Monday, October 28, 2013

Drowning While Breathing Air

elian gonzalez miami
Drawing by yours truly.

Rewind to 1999. Elian Gonzalez, his mother and her boyfriend came over from Cuba on a small aluminum boat that started taking in water. The mother drowned but the boy survived when he was placed on an inner tube and was miraculously rescued by fishermen in the Florida straits.

Word on the street was that he was guided by dolphins. It's not surprising. We know dolphins are incredibly sensitive, empathetic creatures, although they can also by very aggressive.

A custody battle ensued between Elian's biological father and the U.S. over who should keep the child. Miami was rife with controversy and many protests took place near Little Havana, where Elian lived temporarily with relatives. People left signs and flowers at the humble home, which still stands.
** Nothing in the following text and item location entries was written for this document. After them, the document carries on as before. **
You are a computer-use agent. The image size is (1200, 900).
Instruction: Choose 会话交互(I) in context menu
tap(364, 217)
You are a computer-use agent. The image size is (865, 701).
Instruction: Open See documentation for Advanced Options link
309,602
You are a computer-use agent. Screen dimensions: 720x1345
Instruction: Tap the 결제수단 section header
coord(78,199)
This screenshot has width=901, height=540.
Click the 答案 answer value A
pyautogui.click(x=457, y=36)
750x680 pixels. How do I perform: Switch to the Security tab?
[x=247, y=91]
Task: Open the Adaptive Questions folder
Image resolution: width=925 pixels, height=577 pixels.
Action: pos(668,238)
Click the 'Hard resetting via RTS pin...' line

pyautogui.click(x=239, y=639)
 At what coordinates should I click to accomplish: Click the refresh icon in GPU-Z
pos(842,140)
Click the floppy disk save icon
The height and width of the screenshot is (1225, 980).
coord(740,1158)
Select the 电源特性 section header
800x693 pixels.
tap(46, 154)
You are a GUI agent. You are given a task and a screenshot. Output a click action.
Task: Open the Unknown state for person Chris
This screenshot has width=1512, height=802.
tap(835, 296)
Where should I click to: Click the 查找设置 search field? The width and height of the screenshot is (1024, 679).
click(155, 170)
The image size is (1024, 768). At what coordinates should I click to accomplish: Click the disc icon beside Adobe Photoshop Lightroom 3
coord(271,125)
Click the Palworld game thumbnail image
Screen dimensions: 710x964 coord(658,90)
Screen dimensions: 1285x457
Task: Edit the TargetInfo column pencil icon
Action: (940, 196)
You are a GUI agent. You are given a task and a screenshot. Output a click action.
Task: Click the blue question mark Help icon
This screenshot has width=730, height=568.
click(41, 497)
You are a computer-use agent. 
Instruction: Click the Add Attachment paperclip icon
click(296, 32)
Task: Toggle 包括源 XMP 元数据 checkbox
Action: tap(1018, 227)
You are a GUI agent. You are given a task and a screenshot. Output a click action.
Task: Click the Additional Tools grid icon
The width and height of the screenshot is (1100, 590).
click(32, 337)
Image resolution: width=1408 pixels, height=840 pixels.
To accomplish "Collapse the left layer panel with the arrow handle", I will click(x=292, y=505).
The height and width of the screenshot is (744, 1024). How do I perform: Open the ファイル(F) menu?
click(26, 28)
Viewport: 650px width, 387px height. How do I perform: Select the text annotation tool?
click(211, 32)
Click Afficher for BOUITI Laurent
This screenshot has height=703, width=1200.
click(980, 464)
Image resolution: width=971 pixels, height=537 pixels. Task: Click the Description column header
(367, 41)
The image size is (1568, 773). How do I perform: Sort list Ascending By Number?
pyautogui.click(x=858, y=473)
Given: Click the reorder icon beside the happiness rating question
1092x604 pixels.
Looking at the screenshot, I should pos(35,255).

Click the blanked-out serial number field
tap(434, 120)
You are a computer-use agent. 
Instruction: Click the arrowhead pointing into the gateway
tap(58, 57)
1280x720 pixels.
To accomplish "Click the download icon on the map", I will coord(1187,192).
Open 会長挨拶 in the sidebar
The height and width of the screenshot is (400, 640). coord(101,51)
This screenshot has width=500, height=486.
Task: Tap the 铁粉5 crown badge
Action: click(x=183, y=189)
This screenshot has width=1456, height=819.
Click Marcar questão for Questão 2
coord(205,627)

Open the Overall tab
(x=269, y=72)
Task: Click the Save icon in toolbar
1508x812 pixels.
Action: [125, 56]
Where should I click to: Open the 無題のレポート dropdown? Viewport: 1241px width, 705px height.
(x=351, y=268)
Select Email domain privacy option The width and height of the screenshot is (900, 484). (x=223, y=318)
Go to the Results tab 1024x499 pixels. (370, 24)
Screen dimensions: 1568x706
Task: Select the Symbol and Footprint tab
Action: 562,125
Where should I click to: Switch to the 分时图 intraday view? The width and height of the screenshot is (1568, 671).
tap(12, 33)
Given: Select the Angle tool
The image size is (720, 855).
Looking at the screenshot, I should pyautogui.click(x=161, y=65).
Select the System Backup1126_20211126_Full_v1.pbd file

Eventually, Elian returned to Cuba, but not before a heated political debate and an eventual intervention when U.S. border patrol agents burst through the front door to send a very frightened little boy back to the communist nation.

The media didn't focus much on the mother and that saddened me. She did what she thought was best for her son, which any mother can understand. The feeling in her heart when she was about to go under -- releasing her son to the will of God and fate in that perilous crossing -- is what I tried to capture in this drawing. At the time, no one in the court of public opinion really honored her sacrifice.

After I drew this, I asked my parents -- who were then cogent and able bodied -- to put a copy of this drawing on the doorstep at a protest they attended.  I don't know if Elian ever saw it.

And I revisit this drawing now because this is what it feels like to take care of two Alzheimer's patients who have been married since 1950 and also came from Cuba. My parents didn't plan on me. I was an accident, post-exile.

They had me later in life, close their forties, near the age I am now.

Maybe I am the dolphin who is carrying them afloat to their final days in the most compassionate way possible.

It's just that sometimes I wish I had my own dolphins to save me.